**WORK ITEM:** Starting with the first line and ending with the last, transcribe the data exactly.

[Data entries]
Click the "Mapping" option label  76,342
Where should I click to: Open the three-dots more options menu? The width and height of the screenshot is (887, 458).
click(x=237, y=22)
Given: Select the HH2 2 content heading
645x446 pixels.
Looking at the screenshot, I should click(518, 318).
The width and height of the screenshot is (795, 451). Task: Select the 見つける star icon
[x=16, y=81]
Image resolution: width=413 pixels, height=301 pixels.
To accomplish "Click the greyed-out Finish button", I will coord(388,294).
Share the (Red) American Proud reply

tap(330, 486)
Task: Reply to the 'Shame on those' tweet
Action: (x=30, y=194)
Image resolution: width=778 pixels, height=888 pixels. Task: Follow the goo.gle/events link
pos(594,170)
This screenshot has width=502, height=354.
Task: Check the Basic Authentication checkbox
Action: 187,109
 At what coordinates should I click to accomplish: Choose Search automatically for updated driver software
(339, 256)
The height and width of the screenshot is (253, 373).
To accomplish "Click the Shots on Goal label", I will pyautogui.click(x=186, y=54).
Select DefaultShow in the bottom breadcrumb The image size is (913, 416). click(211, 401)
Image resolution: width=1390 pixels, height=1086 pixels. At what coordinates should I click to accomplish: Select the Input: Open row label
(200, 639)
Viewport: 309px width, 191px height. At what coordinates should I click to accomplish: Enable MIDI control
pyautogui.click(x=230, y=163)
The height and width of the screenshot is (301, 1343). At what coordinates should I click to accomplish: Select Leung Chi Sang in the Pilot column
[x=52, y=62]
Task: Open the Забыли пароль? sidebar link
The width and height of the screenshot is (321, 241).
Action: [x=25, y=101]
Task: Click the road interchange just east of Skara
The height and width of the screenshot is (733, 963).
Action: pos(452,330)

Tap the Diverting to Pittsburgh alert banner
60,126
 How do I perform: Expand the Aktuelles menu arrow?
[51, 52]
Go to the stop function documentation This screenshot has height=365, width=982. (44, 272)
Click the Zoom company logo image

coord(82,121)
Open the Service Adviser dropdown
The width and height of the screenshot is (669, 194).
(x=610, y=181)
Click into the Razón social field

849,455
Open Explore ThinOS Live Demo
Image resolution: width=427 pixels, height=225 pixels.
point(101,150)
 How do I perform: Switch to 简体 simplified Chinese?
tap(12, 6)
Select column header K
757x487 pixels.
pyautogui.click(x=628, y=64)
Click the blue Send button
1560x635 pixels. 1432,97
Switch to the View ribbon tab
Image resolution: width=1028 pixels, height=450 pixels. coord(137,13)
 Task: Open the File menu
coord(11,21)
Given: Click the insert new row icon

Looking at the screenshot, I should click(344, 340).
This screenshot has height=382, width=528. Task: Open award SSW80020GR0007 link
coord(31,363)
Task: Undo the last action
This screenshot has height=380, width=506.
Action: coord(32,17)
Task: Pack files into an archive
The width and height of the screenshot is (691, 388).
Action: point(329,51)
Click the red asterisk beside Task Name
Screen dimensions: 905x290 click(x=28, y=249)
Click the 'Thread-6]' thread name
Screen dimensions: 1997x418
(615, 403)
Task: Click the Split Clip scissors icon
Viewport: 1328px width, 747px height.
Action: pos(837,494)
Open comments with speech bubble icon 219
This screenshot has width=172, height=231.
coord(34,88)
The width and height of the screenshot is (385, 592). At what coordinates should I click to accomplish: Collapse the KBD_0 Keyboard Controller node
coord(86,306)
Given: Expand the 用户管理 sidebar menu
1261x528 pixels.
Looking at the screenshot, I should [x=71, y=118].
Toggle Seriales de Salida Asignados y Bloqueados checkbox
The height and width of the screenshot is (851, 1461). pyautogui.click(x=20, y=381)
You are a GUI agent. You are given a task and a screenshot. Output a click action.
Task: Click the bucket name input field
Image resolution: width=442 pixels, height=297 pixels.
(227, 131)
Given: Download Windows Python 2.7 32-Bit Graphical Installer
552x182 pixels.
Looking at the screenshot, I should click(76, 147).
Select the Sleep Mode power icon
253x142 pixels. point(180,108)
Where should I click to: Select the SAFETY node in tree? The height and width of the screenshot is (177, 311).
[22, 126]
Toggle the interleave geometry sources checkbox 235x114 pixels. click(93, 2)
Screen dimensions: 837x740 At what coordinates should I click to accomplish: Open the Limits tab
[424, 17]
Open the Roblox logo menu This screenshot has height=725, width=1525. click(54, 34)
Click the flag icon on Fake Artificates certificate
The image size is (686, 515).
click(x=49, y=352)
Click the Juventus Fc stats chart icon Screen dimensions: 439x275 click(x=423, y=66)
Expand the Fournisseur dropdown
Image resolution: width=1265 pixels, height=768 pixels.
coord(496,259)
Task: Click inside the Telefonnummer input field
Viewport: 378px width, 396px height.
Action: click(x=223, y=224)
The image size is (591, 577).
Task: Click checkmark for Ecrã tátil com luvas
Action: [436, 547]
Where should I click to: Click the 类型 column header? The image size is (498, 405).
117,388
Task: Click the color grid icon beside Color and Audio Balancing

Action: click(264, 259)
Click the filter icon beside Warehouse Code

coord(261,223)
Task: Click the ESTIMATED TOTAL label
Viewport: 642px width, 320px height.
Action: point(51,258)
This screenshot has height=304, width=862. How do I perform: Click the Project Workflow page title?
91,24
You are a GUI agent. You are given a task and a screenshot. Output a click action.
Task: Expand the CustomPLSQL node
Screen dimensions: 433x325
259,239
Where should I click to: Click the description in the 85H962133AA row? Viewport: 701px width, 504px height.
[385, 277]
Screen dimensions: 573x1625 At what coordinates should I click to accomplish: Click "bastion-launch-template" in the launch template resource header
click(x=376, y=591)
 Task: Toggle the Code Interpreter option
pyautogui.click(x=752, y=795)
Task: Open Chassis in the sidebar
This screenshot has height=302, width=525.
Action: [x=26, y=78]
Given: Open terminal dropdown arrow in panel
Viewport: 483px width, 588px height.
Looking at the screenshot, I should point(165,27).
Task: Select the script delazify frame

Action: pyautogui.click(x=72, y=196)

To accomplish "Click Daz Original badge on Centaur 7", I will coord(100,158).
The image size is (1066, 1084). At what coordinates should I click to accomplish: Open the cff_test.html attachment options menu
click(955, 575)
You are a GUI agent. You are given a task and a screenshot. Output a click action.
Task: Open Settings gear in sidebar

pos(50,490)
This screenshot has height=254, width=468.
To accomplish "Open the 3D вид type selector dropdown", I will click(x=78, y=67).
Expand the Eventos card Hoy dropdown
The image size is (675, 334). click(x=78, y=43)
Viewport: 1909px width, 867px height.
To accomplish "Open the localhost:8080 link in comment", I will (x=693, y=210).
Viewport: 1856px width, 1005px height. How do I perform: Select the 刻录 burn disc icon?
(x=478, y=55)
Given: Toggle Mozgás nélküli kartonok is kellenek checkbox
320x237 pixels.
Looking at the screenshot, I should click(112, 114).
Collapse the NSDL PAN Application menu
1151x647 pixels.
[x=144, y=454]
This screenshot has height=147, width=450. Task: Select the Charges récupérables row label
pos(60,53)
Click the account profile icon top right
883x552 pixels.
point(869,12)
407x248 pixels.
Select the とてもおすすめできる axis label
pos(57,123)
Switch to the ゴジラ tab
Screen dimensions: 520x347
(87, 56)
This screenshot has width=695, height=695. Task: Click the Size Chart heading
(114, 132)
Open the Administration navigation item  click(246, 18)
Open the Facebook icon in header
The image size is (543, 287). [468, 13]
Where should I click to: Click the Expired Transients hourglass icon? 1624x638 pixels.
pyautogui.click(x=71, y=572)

**TASK OUTPUT:**
Click the "Mapping" option label  76,342
Where should I click to: Open the three-dots more options menu? The width and height of the screenshot is (887, 458).
click(x=237, y=22)
Given: Select the HH2 2 content heading
645x446 pixels.
Looking at the screenshot, I should click(518, 318).
The width and height of the screenshot is (795, 451). Task: Select the 見つける star icon
[x=16, y=81]
Image resolution: width=413 pixels, height=301 pixels.
To accomplish "Click the greyed-out Finish button", I will coord(388,294).
Share the (Red) American Proud reply

tap(330, 486)
Task: Reply to the 'Shame on those' tweet
Action: (x=30, y=194)
Image resolution: width=778 pixels, height=888 pixels. Task: Follow the goo.gle/events link
pos(594,170)
This screenshot has width=502, height=354.
Task: Check the Basic Authentication checkbox
Action: 187,109
 At what coordinates should I click to accomplish: Choose Search automatically for updated driver software
(339, 256)
The height and width of the screenshot is (253, 373).
To accomplish "Click the Shots on Goal label", I will pyautogui.click(x=186, y=54).
Select DefaultShow in the bottom breadcrumb The image size is (913, 416). click(211, 401)
Image resolution: width=1390 pixels, height=1086 pixels. At what coordinates should I click to accomplish: Select the Input: Open row label
(200, 639)
Viewport: 309px width, 191px height. At what coordinates should I click to accomplish: Enable MIDI control
pyautogui.click(x=230, y=163)
The height and width of the screenshot is (301, 1343). At what coordinates should I click to accomplish: Select Leung Chi Sang in the Pilot column
[x=52, y=62]
Task: Open the Забыли пароль? sidebar link
The width and height of the screenshot is (321, 241).
Action: [x=25, y=101]
Task: Click the road interchange just east of Skara
The height and width of the screenshot is (733, 963).
Action: pos(452,330)

Tap the Diverting to Pittsburgh alert banner
60,126
 How do I perform: Expand the Aktuelles menu arrow?
[51, 52]
Go to the stop function documentation This screenshot has height=365, width=982. (44, 272)
Click the Zoom company logo image

coord(82,121)
Open the Service Adviser dropdown
The width and height of the screenshot is (669, 194).
(x=610, y=181)
Click into the Razón social field

849,455
Open Explore ThinOS Live Demo
Image resolution: width=427 pixels, height=225 pixels.
point(101,150)
 How do I perform: Switch to 简体 simplified Chinese?
tap(12, 6)
Select column header K
757x487 pixels.
pyautogui.click(x=628, y=64)
Click the blue Send button
1560x635 pixels. 1432,97
Switch to the View ribbon tab
Image resolution: width=1028 pixels, height=450 pixels. coord(137,13)
 Task: Open the File menu
coord(11,21)
Given: Click the insert new row icon

Looking at the screenshot, I should click(344, 340).
This screenshot has height=382, width=528. Task: Open award SSW80020GR0007 link
coord(31,363)
Task: Undo the last action
This screenshot has height=380, width=506.
Action: coord(32,17)
Task: Pack files into an archive
The width and height of the screenshot is (691, 388).
Action: point(329,51)
Click the red asterisk beside Task Name
Screen dimensions: 905x290 click(x=28, y=249)
Click the 'Thread-6]' thread name
Screen dimensions: 1997x418
(615, 403)
Task: Click the Split Clip scissors icon
Viewport: 1328px width, 747px height.
Action: pos(837,494)
Open comments with speech bubble icon 219
This screenshot has width=172, height=231.
coord(34,88)
The width and height of the screenshot is (385, 592). At what coordinates should I click to accomplish: Collapse the KBD_0 Keyboard Controller node
coord(86,306)
Given: Expand the 用户管理 sidebar menu
1261x528 pixels.
Looking at the screenshot, I should [x=71, y=118].
Toggle Seriales de Salida Asignados y Bloqueados checkbox
The height and width of the screenshot is (851, 1461). pyautogui.click(x=20, y=381)
You are a GUI agent. You are given a task and a screenshot. Output a click action.
Task: Click the bucket name input field
Image resolution: width=442 pixels, height=297 pixels.
(227, 131)
Given: Download Windows Python 2.7 32-Bit Graphical Installer
552x182 pixels.
Looking at the screenshot, I should click(76, 147).
Select the Sleep Mode power icon
253x142 pixels. point(180,108)
Where should I click to: Select the SAFETY node in tree? The height and width of the screenshot is (177, 311).
[22, 126]
Toggle the interleave geometry sources checkbox 235x114 pixels. click(93, 2)
Screen dimensions: 837x740 At what coordinates should I click to accomplish: Open the Limits tab
[424, 17]
Open the Roblox logo menu This screenshot has height=725, width=1525. click(54, 34)
Click the flag icon on Fake Artificates certificate
The image size is (686, 515).
click(x=49, y=352)
Click the Juventus Fc stats chart icon Screen dimensions: 439x275 click(x=423, y=66)
Expand the Fournisseur dropdown
Image resolution: width=1265 pixels, height=768 pixels.
coord(496,259)
Task: Click inside the Telefonnummer input field
Viewport: 378px width, 396px height.
Action: click(x=223, y=224)
The image size is (591, 577).
Task: Click checkmark for Ecrã tátil com luvas
Action: [436, 547]
Where should I click to: Click the 类型 column header? The image size is (498, 405).
117,388
Task: Click the color grid icon beside Color and Audio Balancing

Action: click(264, 259)
Click the filter icon beside Warehouse Code

coord(261,223)
Task: Click the ESTIMATED TOTAL label
Viewport: 642px width, 320px height.
Action: point(51,258)
This screenshot has height=304, width=862. How do I perform: Click the Project Workflow page title?
91,24
You are a GUI agent. You are given a task and a screenshot. Output a click action.
Task: Expand the CustomPLSQL node
Screen dimensions: 433x325
259,239
Where should I click to: Click the description in the 85H962133AA row? Viewport: 701px width, 504px height.
[385, 277]
Screen dimensions: 573x1625 At what coordinates should I click to accomplish: Click "bastion-launch-template" in the launch template resource header
click(x=376, y=591)
 Task: Toggle the Code Interpreter option
pyautogui.click(x=752, y=795)
Task: Open Chassis in the sidebar
This screenshot has height=302, width=525.
Action: [x=26, y=78]
Given: Open terminal dropdown arrow in panel
Viewport: 483px width, 588px height.
Looking at the screenshot, I should point(165,27).
Task: Select the script delazify frame

Action: pyautogui.click(x=72, y=196)

To accomplish "Click Daz Original badge on Centaur 7", I will coord(100,158).
The image size is (1066, 1084). At what coordinates should I click to accomplish: Open the cff_test.html attachment options menu
click(955, 575)
You are a GUI agent. You are given a task and a screenshot. Output a click action.
Task: Open Settings gear in sidebar

pos(50,490)
This screenshot has height=254, width=468.
To accomplish "Open the 3D вид type selector dropdown", I will click(x=78, y=67).
Expand the Eventos card Hoy dropdown
The image size is (675, 334). click(x=78, y=43)
Viewport: 1909px width, 867px height.
To accomplish "Open the localhost:8080 link in comment", I will (x=693, y=210).
Viewport: 1856px width, 1005px height. How do I perform: Select the 刻录 burn disc icon?
(x=478, y=55)
Given: Toggle Mozgás nélküli kartonok is kellenek checkbox
320x237 pixels.
Looking at the screenshot, I should click(112, 114).
Collapse the NSDL PAN Application menu
1151x647 pixels.
[x=144, y=454]
This screenshot has height=147, width=450. Task: Select the Charges récupérables row label
pos(60,53)
Click the account profile icon top right
883x552 pixels.
point(869,12)
407x248 pixels.
Select the とてもおすすめできる axis label
pos(57,123)
Switch to the ゴジラ tab
Screen dimensions: 520x347
(87, 56)
This screenshot has width=695, height=695. Task: Click the Size Chart heading
(114, 132)
Open the Administration navigation item  click(246, 18)
Open the Facebook icon in header
The image size is (543, 287). [468, 13]
Where should I click to: Click the Expired Transients hourglass icon? 1624x638 pixels.
pyautogui.click(x=71, y=572)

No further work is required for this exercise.